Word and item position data
## start

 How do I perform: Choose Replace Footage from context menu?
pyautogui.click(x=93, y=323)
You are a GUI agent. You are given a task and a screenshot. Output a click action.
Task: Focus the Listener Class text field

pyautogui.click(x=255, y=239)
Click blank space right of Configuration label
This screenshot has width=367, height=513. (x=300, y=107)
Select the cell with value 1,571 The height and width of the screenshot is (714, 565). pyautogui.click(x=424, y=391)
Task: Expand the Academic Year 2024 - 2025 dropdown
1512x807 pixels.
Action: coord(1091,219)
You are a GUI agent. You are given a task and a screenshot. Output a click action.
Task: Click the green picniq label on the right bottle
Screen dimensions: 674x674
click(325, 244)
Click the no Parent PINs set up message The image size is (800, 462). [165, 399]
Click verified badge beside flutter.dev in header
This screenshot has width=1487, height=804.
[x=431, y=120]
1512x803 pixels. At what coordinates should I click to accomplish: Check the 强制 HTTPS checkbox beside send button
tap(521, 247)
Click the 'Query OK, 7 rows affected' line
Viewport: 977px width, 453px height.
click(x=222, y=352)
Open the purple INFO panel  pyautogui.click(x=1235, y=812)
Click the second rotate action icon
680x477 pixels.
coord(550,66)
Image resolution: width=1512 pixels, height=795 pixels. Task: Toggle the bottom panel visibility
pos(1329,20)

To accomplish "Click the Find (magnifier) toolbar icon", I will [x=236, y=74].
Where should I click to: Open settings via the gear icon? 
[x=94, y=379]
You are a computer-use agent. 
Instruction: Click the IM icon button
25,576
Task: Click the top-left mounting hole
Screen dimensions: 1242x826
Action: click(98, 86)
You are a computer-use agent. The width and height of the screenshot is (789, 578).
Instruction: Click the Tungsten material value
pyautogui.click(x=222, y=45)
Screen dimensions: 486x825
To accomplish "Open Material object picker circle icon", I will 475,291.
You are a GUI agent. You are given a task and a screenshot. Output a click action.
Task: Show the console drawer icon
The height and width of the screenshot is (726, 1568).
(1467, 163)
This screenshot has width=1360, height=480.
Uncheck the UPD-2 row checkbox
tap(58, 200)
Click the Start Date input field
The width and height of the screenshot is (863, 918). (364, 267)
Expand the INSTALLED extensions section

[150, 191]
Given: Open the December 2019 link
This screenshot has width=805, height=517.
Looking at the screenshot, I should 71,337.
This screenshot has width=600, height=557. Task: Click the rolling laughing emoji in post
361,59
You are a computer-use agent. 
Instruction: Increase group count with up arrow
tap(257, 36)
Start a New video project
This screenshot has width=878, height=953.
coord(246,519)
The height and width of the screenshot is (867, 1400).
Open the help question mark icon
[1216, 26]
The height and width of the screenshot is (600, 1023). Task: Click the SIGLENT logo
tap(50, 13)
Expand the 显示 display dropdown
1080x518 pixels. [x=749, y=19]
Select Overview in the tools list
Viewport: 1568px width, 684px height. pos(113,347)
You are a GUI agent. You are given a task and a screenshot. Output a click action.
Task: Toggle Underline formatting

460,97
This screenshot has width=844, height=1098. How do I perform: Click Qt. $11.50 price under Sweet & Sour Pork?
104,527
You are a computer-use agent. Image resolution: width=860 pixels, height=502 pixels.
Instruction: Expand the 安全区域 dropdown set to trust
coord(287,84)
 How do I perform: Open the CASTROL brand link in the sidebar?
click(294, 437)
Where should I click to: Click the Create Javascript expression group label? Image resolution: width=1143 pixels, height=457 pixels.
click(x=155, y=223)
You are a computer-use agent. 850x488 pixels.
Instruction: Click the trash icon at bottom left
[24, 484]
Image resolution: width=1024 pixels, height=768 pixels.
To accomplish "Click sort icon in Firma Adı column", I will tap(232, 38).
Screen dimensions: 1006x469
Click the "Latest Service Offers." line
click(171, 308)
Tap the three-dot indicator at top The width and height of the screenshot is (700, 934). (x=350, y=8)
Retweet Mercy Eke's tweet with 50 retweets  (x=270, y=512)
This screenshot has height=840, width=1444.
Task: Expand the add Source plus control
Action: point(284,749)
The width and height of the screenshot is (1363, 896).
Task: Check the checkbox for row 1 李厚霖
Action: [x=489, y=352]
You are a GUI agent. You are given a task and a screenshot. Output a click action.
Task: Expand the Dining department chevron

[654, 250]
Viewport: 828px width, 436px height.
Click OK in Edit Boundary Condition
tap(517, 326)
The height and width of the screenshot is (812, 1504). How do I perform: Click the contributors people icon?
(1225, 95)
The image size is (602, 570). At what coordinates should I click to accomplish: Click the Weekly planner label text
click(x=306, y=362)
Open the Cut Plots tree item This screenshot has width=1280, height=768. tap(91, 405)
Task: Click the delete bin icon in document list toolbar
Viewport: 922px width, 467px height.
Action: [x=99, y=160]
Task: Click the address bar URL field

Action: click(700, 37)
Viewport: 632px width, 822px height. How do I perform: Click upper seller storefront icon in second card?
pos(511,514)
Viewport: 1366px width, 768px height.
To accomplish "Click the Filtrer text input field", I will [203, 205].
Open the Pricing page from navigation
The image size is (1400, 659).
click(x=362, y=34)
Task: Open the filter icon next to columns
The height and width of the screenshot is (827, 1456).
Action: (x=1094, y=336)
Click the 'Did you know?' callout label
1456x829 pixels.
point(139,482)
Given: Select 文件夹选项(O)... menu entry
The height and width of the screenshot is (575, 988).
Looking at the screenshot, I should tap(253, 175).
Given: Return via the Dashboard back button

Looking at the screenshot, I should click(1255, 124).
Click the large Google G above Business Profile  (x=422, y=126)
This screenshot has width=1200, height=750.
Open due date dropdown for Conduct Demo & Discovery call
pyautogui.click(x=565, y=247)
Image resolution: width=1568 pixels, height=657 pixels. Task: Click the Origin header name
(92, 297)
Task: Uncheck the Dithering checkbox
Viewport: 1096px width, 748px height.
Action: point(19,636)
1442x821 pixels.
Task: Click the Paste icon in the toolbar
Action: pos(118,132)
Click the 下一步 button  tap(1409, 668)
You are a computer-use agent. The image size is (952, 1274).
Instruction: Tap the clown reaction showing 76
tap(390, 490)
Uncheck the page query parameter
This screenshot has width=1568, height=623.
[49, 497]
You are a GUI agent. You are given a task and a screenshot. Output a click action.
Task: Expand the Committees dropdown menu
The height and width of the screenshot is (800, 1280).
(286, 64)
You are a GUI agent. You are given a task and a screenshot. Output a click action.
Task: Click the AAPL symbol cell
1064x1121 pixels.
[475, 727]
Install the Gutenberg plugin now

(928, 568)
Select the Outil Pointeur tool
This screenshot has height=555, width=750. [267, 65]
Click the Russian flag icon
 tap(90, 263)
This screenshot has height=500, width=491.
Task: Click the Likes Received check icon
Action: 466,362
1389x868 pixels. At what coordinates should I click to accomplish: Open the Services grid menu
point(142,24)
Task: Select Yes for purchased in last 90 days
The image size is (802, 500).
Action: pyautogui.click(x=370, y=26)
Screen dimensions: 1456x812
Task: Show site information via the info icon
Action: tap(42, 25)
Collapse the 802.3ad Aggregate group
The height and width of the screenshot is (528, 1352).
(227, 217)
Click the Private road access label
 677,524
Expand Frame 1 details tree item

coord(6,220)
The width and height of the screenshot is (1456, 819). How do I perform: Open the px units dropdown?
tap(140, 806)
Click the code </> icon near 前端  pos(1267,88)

## end

» **Exercise description**
Set down all of the data above again, line for line, with nothing changed.

» **Final result**
 How do I perform: Choose Replace Footage from context menu?
pyautogui.click(x=93, y=323)
You are a GUI agent. You are given a task and a screenshot. Output a click action.
Task: Focus the Listener Class text field

pyautogui.click(x=255, y=239)
Click blank space right of Configuration label
This screenshot has width=367, height=513. (x=300, y=107)
Select the cell with value 1,571 The height and width of the screenshot is (714, 565). pyautogui.click(x=424, y=391)
Task: Expand the Academic Year 2024 - 2025 dropdown
1512x807 pixels.
Action: coord(1091,219)
You are a GUI agent. You are given a task and a screenshot. Output a click action.
Task: Click the green picniq label on the right bottle
Screen dimensions: 674x674
click(325, 244)
Click the no Parent PINs set up message The image size is (800, 462). [165, 399]
Click verified badge beside flutter.dev in header
This screenshot has width=1487, height=804.
[x=431, y=120]
1512x803 pixels. At what coordinates should I click to accomplish: Check the 强制 HTTPS checkbox beside send button
tap(521, 247)
Click the 'Query OK, 7 rows affected' line
Viewport: 977px width, 453px height.
click(x=222, y=352)
Open the purple INFO panel  pyautogui.click(x=1235, y=812)
Click the second rotate action icon
680x477 pixels.
coord(550,66)
Image resolution: width=1512 pixels, height=795 pixels. Task: Toggle the bottom panel visibility
pos(1329,20)

To accomplish "Click the Find (magnifier) toolbar icon", I will [x=236, y=74].
Where should I click to: Open settings via the gear icon? 
[x=94, y=379]
You are a computer-use agent. 
Instruction: Click the IM icon button
25,576
Task: Click the top-left mounting hole
Screen dimensions: 1242x826
Action: click(98, 86)
You are a computer-use agent. The width and height of the screenshot is (789, 578).
Instruction: Click the Tungsten material value
pyautogui.click(x=222, y=45)
Screen dimensions: 486x825
To accomplish "Open Material object picker circle icon", I will 475,291.
You are a GUI agent. You are given a task and a screenshot. Output a click action.
Task: Show the console drawer icon
The height and width of the screenshot is (726, 1568).
(1467, 163)
This screenshot has width=1360, height=480.
Uncheck the UPD-2 row checkbox
tap(58, 200)
Click the Start Date input field
The width and height of the screenshot is (863, 918). (364, 267)
Expand the INSTALLED extensions section

[150, 191]
Given: Open the December 2019 link
This screenshot has width=805, height=517.
Looking at the screenshot, I should 71,337.
This screenshot has width=600, height=557. Task: Click the rolling laughing emoji in post
361,59
You are a computer-use agent. 
Instruction: Increase group count with up arrow
tap(257, 36)
Start a New video project
This screenshot has width=878, height=953.
coord(246,519)
The height and width of the screenshot is (867, 1400).
Open the help question mark icon
[1216, 26]
The height and width of the screenshot is (600, 1023). Task: Click the SIGLENT logo
tap(50, 13)
Expand the 显示 display dropdown
1080x518 pixels. [x=749, y=19]
Select Overview in the tools list
Viewport: 1568px width, 684px height. pos(113,347)
You are a GUI agent. You are given a task and a screenshot. Output a click action.
Task: Toggle Underline formatting

460,97
This screenshot has width=844, height=1098. How do I perform: Click Qt. $11.50 price under Sweet & Sour Pork?
104,527
You are a computer-use agent. Image resolution: width=860 pixels, height=502 pixels.
Instruction: Expand the 安全区域 dropdown set to trust
coord(287,84)
 How do I perform: Open the CASTROL brand link in the sidebar?
click(294, 437)
Where should I click to: Click the Create Javascript expression group label? Image resolution: width=1143 pixels, height=457 pixels.
click(x=155, y=223)
You are a computer-use agent. 850x488 pixels.
Instruction: Click the trash icon at bottom left
[24, 484]
Image resolution: width=1024 pixels, height=768 pixels.
To accomplish "Click sort icon in Firma Adı column", I will tap(232, 38).
Screen dimensions: 1006x469
Click the "Latest Service Offers." line
click(171, 308)
Tap the three-dot indicator at top The width and height of the screenshot is (700, 934). (x=350, y=8)
Retweet Mercy Eke's tweet with 50 retweets  (x=270, y=512)
This screenshot has height=840, width=1444.
Task: Expand the add Source plus control
Action: point(284,749)
The width and height of the screenshot is (1363, 896).
Task: Check the checkbox for row 1 李厚霖
Action: [x=489, y=352]
You are a GUI agent. You are given a task and a screenshot. Output a click action.
Task: Expand the Dining department chevron

[654, 250]
Viewport: 828px width, 436px height.
Click OK in Edit Boundary Condition
tap(517, 326)
The height and width of the screenshot is (812, 1504). How do I perform: Click the contributors people icon?
(1225, 95)
The image size is (602, 570). At what coordinates should I click to accomplish: Click the Weekly planner label text
click(x=306, y=362)
Open the Cut Plots tree item This screenshot has width=1280, height=768. tap(91, 405)
Task: Click the delete bin icon in document list toolbar
Viewport: 922px width, 467px height.
Action: [x=99, y=160]
Task: Click the address bar URL field

Action: click(700, 37)
Viewport: 632px width, 822px height. How do I perform: Click upper seller storefront icon in second card?
pos(511,514)
Viewport: 1366px width, 768px height.
To accomplish "Click the Filtrer text input field", I will [203, 205].
Open the Pricing page from navigation
The image size is (1400, 659).
click(x=362, y=34)
Task: Open the filter icon next to columns
The height and width of the screenshot is (827, 1456).
Action: (x=1094, y=336)
Click the 'Did you know?' callout label
1456x829 pixels.
point(139,482)
Given: Select 文件夹选项(O)... menu entry
The height and width of the screenshot is (575, 988).
Looking at the screenshot, I should tap(253, 175).
Given: Return via the Dashboard back button

Looking at the screenshot, I should click(1255, 124).
Click the large Google G above Business Profile  (x=422, y=126)
This screenshot has width=1200, height=750.
Open due date dropdown for Conduct Demo & Discovery call
pyautogui.click(x=565, y=247)
Image resolution: width=1568 pixels, height=657 pixels. Task: Click the Origin header name
(92, 297)
Task: Uncheck the Dithering checkbox
Viewport: 1096px width, 748px height.
Action: point(19,636)
1442x821 pixels.
Task: Click the Paste icon in the toolbar
Action: pos(118,132)
Click the 下一步 button  tap(1409, 668)
You are a computer-use agent. The image size is (952, 1274).
Instruction: Tap the clown reaction showing 76
tap(390, 490)
Uncheck the page query parameter
This screenshot has width=1568, height=623.
[49, 497]
You are a GUI agent. You are given a task and a screenshot. Output a click action.
Task: Expand the Committees dropdown menu
The height and width of the screenshot is (800, 1280).
(286, 64)
You are a GUI agent. You are given a task and a screenshot. Output a click action.
Task: Click the AAPL symbol cell
1064x1121 pixels.
[475, 727]
Install the Gutenberg plugin now

(928, 568)
Select the Outil Pointeur tool
This screenshot has height=555, width=750. [267, 65]
Click the Russian flag icon
 tap(90, 263)
This screenshot has height=500, width=491.
Task: Click the Likes Received check icon
Action: 466,362
1389x868 pixels. At what coordinates should I click to accomplish: Open the Services grid menu
point(142,24)
Task: Select Yes for purchased in last 90 days
The image size is (802, 500).
Action: pyautogui.click(x=370, y=26)
Screen dimensions: 1456x812
Task: Show site information via the info icon
Action: tap(42, 25)
Collapse the 802.3ad Aggregate group
The height and width of the screenshot is (528, 1352).
(227, 217)
Click the Private road access label
 677,524
Expand Frame 1 details tree item

coord(6,220)
The width and height of the screenshot is (1456, 819). How do I perform: Open the px units dropdown?
tap(140, 806)
Click the code </> icon near 前端  pos(1267,88)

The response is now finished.